**YOUR TASK**
What should be copied is the stretch of entries below from the line with "Given: Open the notifications bell icon" up to and including the line with "Task: Tap the", exactly and without images.

------------------------------------------------------------

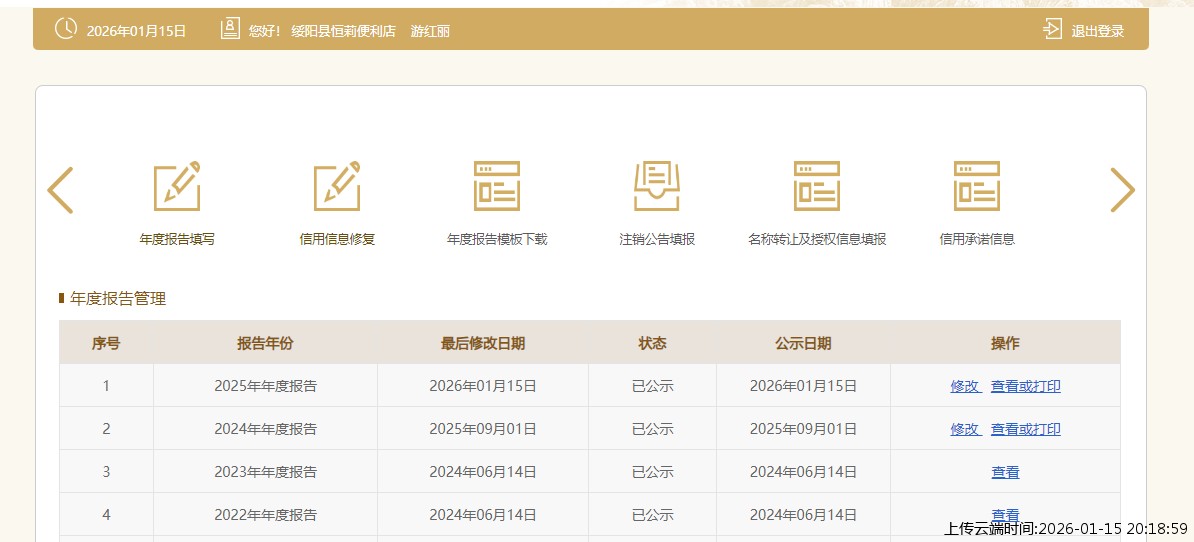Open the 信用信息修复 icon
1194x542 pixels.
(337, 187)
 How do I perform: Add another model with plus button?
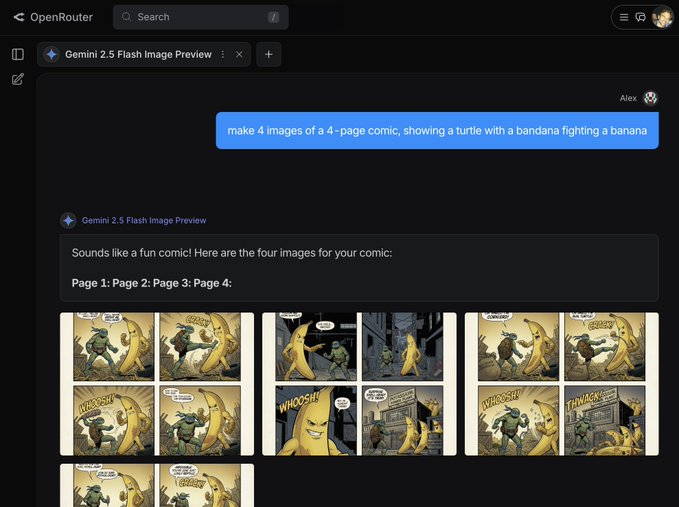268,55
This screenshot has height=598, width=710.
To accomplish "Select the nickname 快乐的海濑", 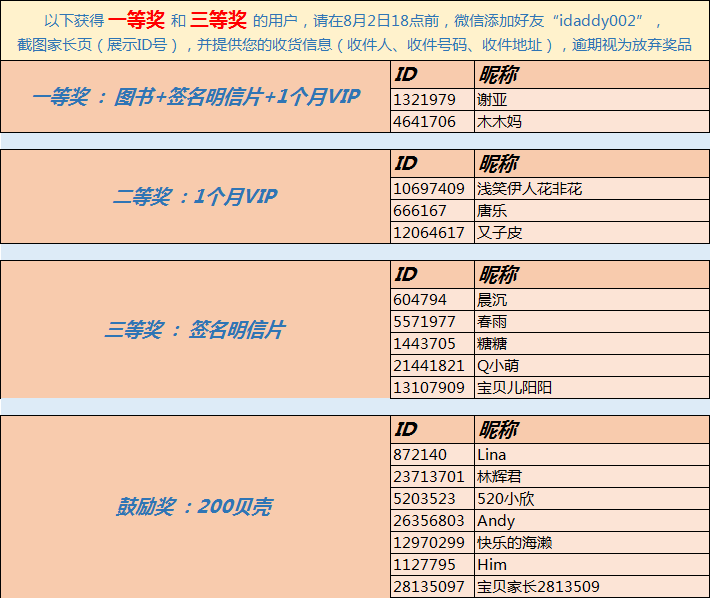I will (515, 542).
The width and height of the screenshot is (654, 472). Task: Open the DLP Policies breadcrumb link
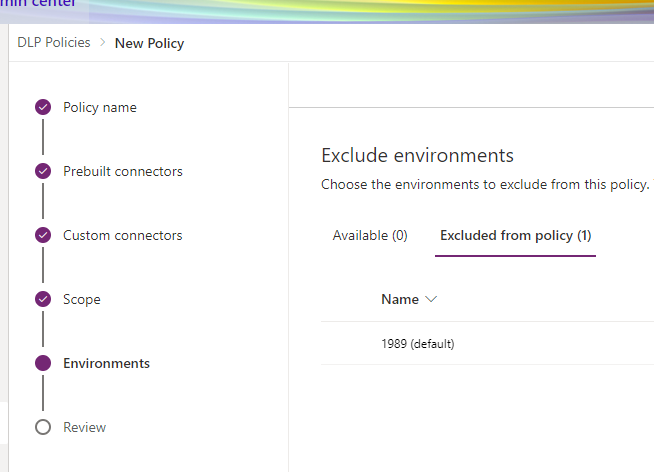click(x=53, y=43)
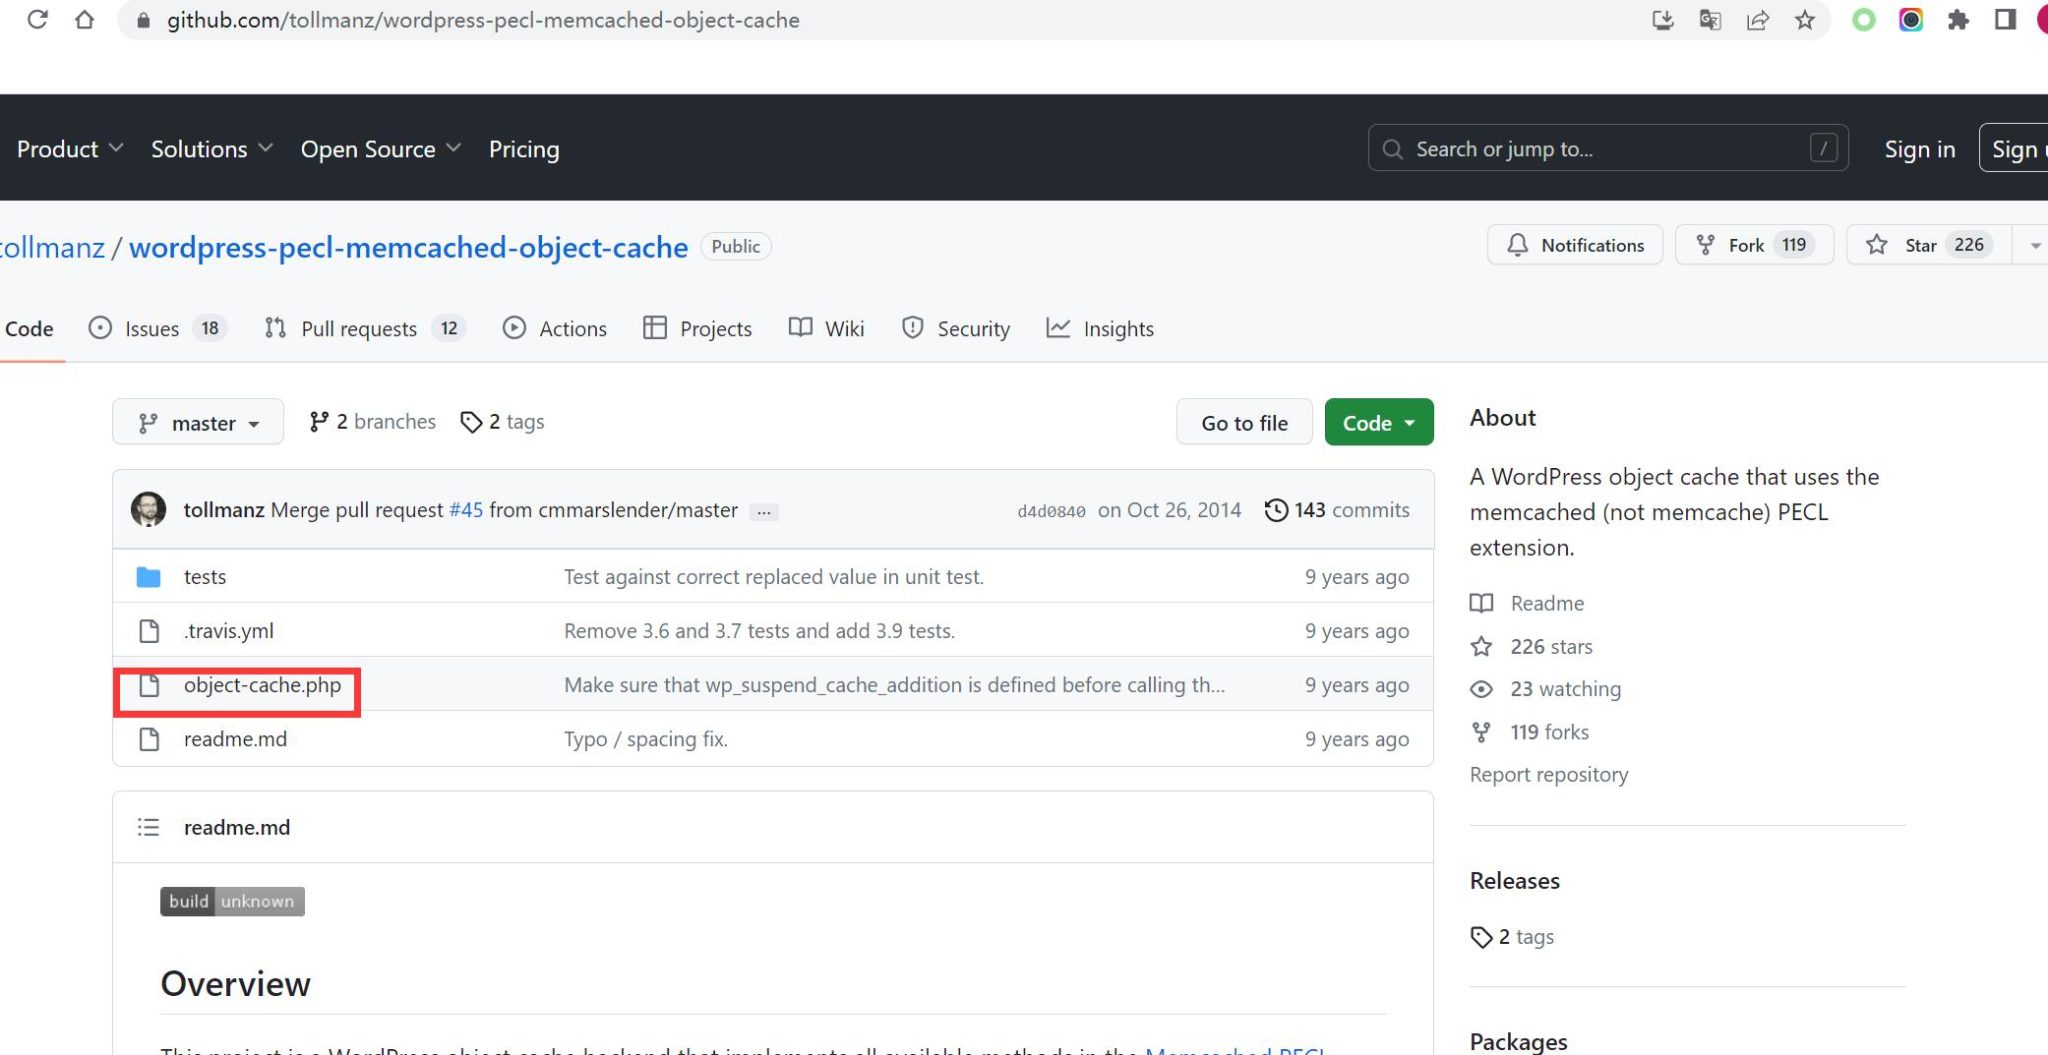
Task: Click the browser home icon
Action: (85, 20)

------------------------------------------------------------

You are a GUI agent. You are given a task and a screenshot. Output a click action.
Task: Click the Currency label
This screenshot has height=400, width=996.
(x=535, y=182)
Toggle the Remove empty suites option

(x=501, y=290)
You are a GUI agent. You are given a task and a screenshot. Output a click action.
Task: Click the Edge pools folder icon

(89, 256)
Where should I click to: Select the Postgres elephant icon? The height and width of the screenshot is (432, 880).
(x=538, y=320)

------------------------------------------------------------

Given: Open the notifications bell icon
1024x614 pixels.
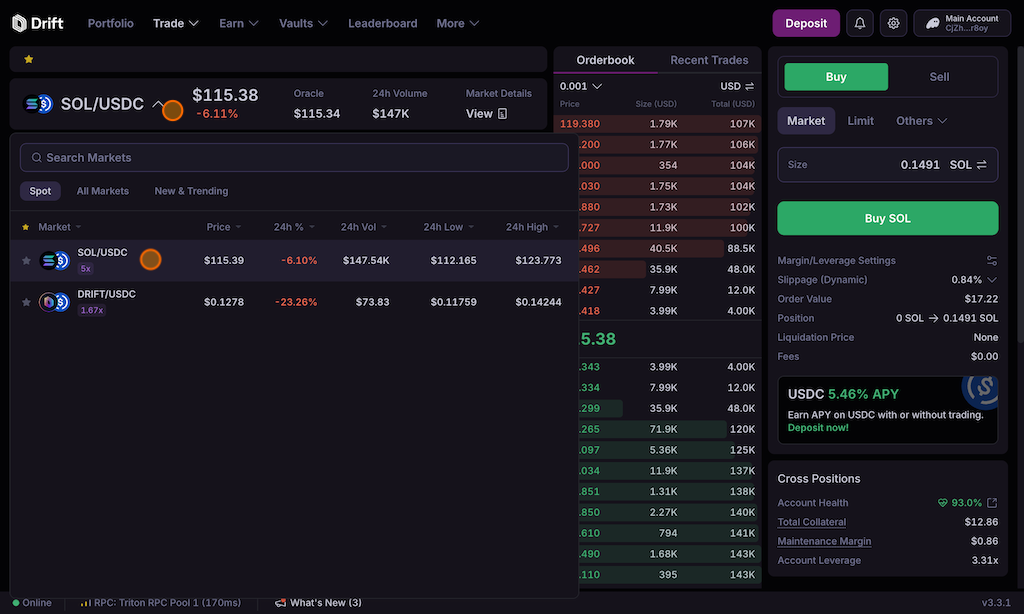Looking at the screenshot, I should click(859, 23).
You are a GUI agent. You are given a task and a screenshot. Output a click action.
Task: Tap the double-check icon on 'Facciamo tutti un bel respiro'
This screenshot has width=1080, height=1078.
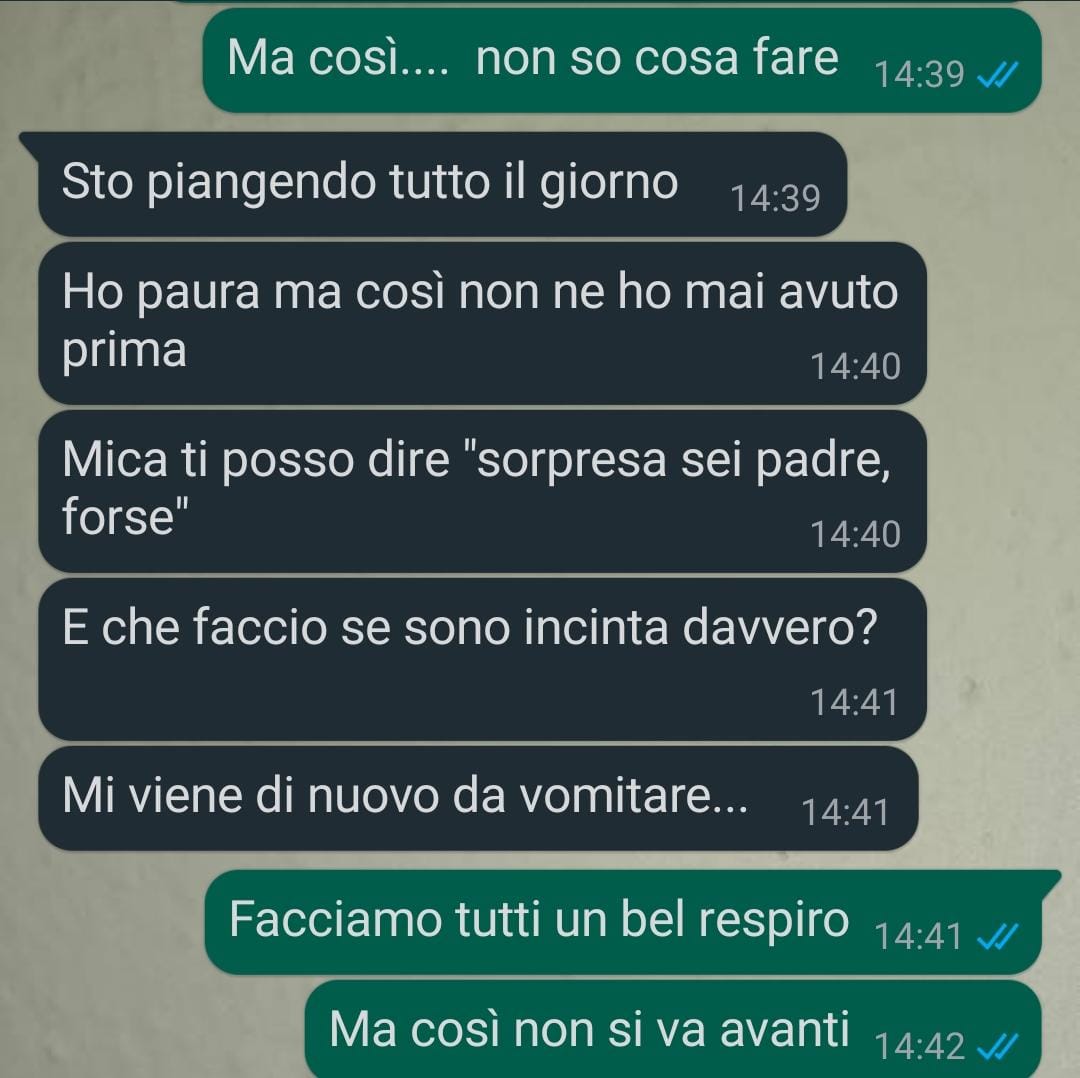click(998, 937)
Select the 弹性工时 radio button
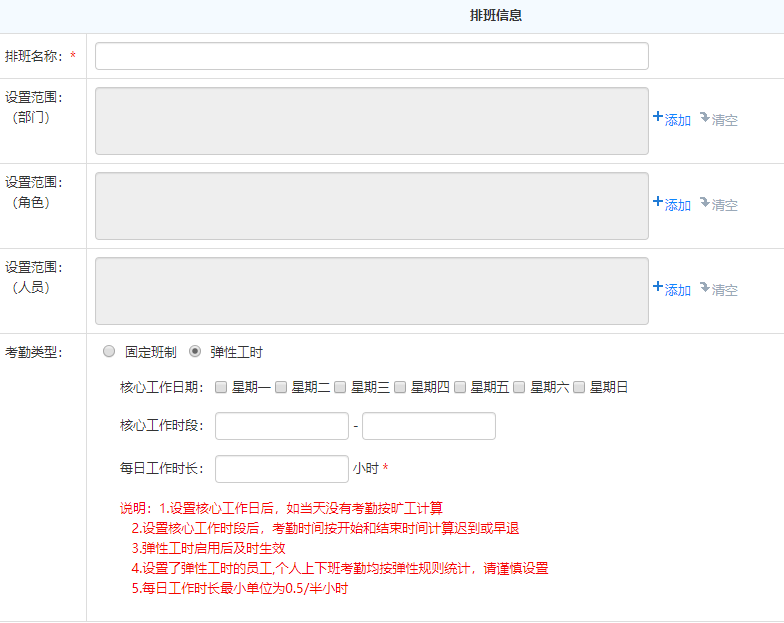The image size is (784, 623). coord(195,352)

------------------------------------------------------------

**EXERCISE OUTPUT**
Given: Open the notifications bell icon
1024x614 pixels.
Looking at the screenshot, I should click(859, 23).
You are a GUI agent. You are given a task and a screenshot. Output a click action.
Task: Tap the double-check icon on 'Facciamo tutti un bel respiro'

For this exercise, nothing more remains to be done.